HİDRADENİTİS SÜPÜRATİVADA ADALİMUMAB TEDAVİSİNİN ETKİNLİĞİNİN DEĞERLENDİRİLMESİ: TEK MERKEZLİ BİR ÇALIŞMA
Hidradenitis süpürativa (HS), deri altında nodüller, apseler ve drene olan sinüslerin görülebildiği tekrarlayıcı bir hastalıktır. Adalimumab, sistemik tedavilere yanıt vermeyen orta ila şiddetli HS için kullanılmaktadır. Çalışmamızda kliniğimizde adalimumab tedavisi alan HS hastalarında etkinliği değerlendirmeyi amaçladık. Çalışmaya kliniğimize 2016-2021 yılları arasında başvuran, 18 yaşından büyük HS nedeniyle adalimumab tedavisi alan hastaların dosyaları retrospektif olarak taranmıştır. Hastalar 3 ay sonunda Hidradenitis Suppurativa Clinical Response (HiSCR) ile değerlendirildiğinde 6 (%31.6) hasta HiSCR’ye ulaşmıştı. Altı aylık tedavi sonrasında 9 (%47.4) hasta daha HiSCR değerine ulaşmıştı. Altı ayın sonunda 4 hastada (%21.1) tedaviye herhangi bir yanıt elde edilmedi.Çalışmadan elde edilen veriler neticesinde orta-şiddetli HS hastalarında adalimumabın etkili ve güvenli bir tedavi yöntemi olduğu düşünülmüştür.
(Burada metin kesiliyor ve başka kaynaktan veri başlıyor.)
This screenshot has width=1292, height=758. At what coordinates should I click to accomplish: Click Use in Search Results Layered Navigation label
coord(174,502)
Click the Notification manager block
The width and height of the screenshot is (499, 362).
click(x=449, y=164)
ASSESSMENT OF THE EFFICACY OF ADALIMUMAB TREATMENT IN HIDRADENITIS SUPPURATIVA: A SINGLE-CENTER STUDY
Hidradenitis suppurativa (HS), is a chronic disease characterized by recurrent subcutaneous nodules, abscesses, and draining sinuses. Adalimumab is used for moderate to severe HS cases that do not respond to systemic treatments. The aim of our study was to evaluate the efficacy of adalimumab treatment in patients with HS who received treatment at our clinic. The medical records of patients aged 18 years and older who received adalimumab treatment for HS between 2016 and 2021 were retrospectively reviewed. When patients were evaluated in terms of Hidradenitis Suppurativa Clinical Response (HISCR) at the end of 3 months, 6 (31.6%) patients had achieved HISCR within 3 months. After 6 months of treatment, an additional 9 (47.4%) patients had reached the HISCR endpoint. At the end of 6 months, no response was observed in 4 patients (21.1%). Based on the data obtained from the study, adalimumab is considered to be an effective and safe treatment method for moderate to severe HS patients.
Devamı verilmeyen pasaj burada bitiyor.